Python: lxml.etree.tostring(with_comments=False)

2020-07-13 08:40发布

问题:

I call the following command and get the following error:

>>>lxml.etree.tostring([tree].getroot(), with_comments=False)
ValueError: Can only discard comments in C14N serialisation

I don't know what C14N is, but I would appreciate an explanation of how I can achieve it and run the foregoing command with with_comments=False. (Yes, I'm aware that I can strip the comments using regex. Please don't offer regular expressions as a solution.)

Background: I want to transfer my xml doc over an http connection. I'm using the lxml Python library. I'm running on Python 2.7.1

回答1:

The lxml.etree.tostring doc says:

The exclusive and with_comments arguments are only used with C14N output, where they request exclusive and uncommented C14N serialisation respectively.

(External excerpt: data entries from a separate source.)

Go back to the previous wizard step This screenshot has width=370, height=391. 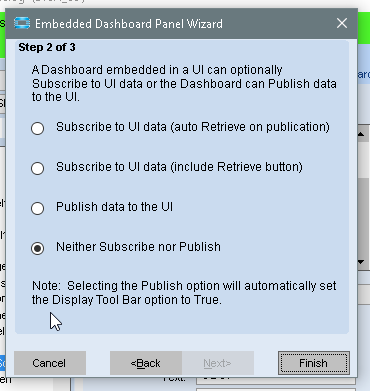(146, 363)
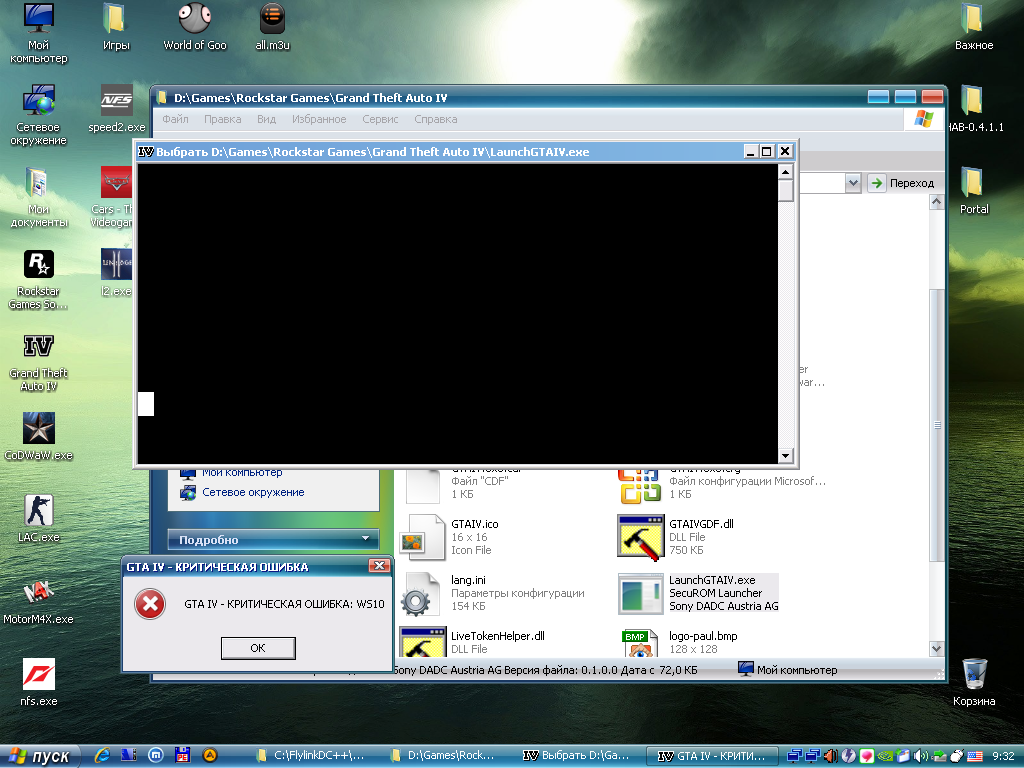Open the nfs.exe desktop shortcut

(38, 675)
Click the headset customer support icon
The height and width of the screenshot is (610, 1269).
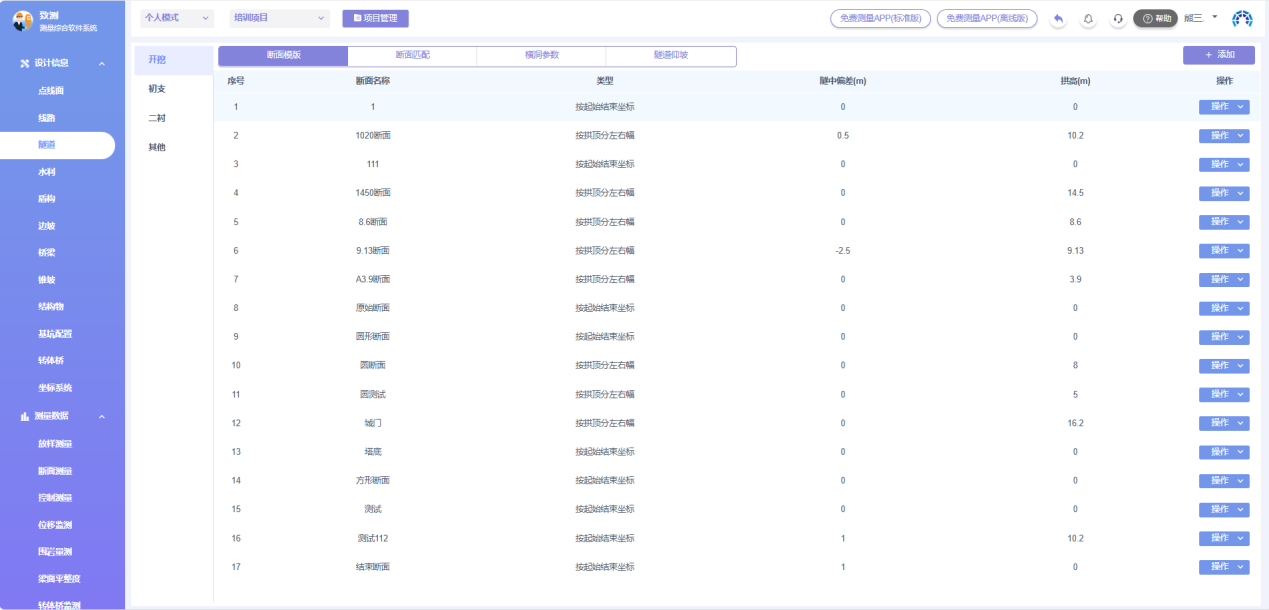pos(1118,19)
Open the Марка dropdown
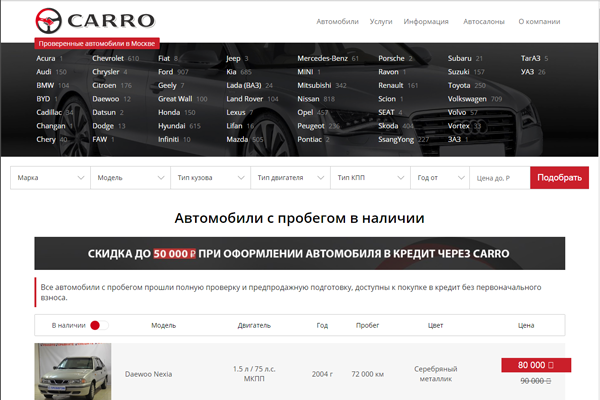Image resolution: width=600 pixels, height=400 pixels. [50, 178]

That parameter is only valid when using method='c14n'. You can omit it, and as far as I know, it will not include comments. Even if it did, the xml parser on the receiving end should ignore them, so unless there's a bandwidth concern or you have a specific problem with it, I wouldn't worry about it.



回答2:

You can remove the comments at parsing time:

parser = etree.XMLParser(remove_comments=True)
tree = etree.parse(xmlfile, parser=parser)

Or when using objectify (took me hell of a time to find this out):

parser = objectify.makeparser(remove_comments=True)
tree = objectify.parse(xmlfile, parser=parser)